Check each line of the data for "computer" and select those that have it.

EXTRACTED RECORDS »
-------------------------

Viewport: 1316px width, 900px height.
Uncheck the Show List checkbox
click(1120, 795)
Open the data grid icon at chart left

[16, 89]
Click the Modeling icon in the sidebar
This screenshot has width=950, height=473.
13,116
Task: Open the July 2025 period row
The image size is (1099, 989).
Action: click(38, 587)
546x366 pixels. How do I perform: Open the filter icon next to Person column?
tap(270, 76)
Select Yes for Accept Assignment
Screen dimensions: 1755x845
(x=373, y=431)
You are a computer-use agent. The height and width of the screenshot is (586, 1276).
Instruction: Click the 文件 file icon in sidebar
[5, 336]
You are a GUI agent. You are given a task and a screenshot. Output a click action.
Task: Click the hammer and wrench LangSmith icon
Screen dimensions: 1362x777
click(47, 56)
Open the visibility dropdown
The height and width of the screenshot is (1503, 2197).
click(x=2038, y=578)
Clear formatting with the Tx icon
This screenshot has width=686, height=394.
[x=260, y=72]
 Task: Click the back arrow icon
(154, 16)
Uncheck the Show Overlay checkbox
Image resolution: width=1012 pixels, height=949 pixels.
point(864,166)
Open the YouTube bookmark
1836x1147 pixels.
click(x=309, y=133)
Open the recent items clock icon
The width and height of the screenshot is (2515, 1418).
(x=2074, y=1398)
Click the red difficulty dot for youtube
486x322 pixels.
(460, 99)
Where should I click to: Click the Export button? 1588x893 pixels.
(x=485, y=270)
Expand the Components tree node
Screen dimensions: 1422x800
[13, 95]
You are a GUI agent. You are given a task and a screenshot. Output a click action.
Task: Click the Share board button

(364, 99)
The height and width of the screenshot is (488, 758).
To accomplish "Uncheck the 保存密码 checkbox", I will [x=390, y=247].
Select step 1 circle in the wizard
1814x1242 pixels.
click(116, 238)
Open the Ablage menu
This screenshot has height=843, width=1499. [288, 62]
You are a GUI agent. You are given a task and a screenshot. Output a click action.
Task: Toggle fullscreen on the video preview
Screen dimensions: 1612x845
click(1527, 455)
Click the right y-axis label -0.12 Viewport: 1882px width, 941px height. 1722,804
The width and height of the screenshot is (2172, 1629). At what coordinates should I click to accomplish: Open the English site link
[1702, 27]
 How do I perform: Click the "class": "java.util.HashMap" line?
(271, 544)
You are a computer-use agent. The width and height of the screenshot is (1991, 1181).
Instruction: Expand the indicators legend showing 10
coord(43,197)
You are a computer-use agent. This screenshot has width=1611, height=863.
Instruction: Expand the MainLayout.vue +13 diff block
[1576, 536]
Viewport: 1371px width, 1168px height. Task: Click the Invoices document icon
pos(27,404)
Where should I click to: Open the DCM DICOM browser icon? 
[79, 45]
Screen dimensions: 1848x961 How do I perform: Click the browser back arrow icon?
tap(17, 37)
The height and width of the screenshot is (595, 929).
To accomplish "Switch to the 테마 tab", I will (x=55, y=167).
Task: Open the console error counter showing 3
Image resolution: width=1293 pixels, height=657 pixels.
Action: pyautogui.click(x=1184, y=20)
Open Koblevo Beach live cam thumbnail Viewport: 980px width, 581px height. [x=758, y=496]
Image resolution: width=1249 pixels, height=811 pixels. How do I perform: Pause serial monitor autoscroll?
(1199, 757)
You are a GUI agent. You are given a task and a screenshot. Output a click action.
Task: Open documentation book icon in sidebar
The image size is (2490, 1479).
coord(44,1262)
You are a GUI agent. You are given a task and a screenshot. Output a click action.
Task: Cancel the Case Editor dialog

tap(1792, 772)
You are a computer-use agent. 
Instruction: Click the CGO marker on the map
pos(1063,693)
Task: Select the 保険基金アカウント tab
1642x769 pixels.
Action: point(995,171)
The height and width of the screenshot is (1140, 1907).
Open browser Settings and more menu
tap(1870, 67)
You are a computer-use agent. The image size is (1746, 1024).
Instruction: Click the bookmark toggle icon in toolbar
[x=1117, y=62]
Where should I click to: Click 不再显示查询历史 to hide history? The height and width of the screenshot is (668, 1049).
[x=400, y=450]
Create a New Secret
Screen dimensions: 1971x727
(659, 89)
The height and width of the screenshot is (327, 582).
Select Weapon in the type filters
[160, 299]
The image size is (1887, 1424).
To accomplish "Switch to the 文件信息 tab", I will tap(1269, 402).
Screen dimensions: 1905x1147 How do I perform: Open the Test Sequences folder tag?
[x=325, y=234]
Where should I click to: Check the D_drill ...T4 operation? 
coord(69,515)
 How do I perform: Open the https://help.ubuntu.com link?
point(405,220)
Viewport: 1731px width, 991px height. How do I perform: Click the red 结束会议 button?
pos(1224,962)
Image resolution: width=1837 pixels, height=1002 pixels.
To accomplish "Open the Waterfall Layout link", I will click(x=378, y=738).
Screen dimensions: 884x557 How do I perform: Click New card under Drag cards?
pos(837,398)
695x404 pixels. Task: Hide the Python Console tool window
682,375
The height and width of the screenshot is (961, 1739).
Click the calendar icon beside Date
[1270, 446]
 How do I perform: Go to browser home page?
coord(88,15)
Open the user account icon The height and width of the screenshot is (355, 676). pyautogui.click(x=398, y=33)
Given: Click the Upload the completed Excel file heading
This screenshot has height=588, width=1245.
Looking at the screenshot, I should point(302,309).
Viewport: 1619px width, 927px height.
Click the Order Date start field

-------------------------

TASK SOLUTION »
You are a computer-use agent. The height and width of the screenshot is (586, 1276).
You are a computer-use agent. The width and height of the screenshot is (1991, 1181).
You are a computer-use agent. This screenshot has width=1611, height=863.
You are a computer-use agent. 
You are a computer-use agent. The image size is (1746, 1024).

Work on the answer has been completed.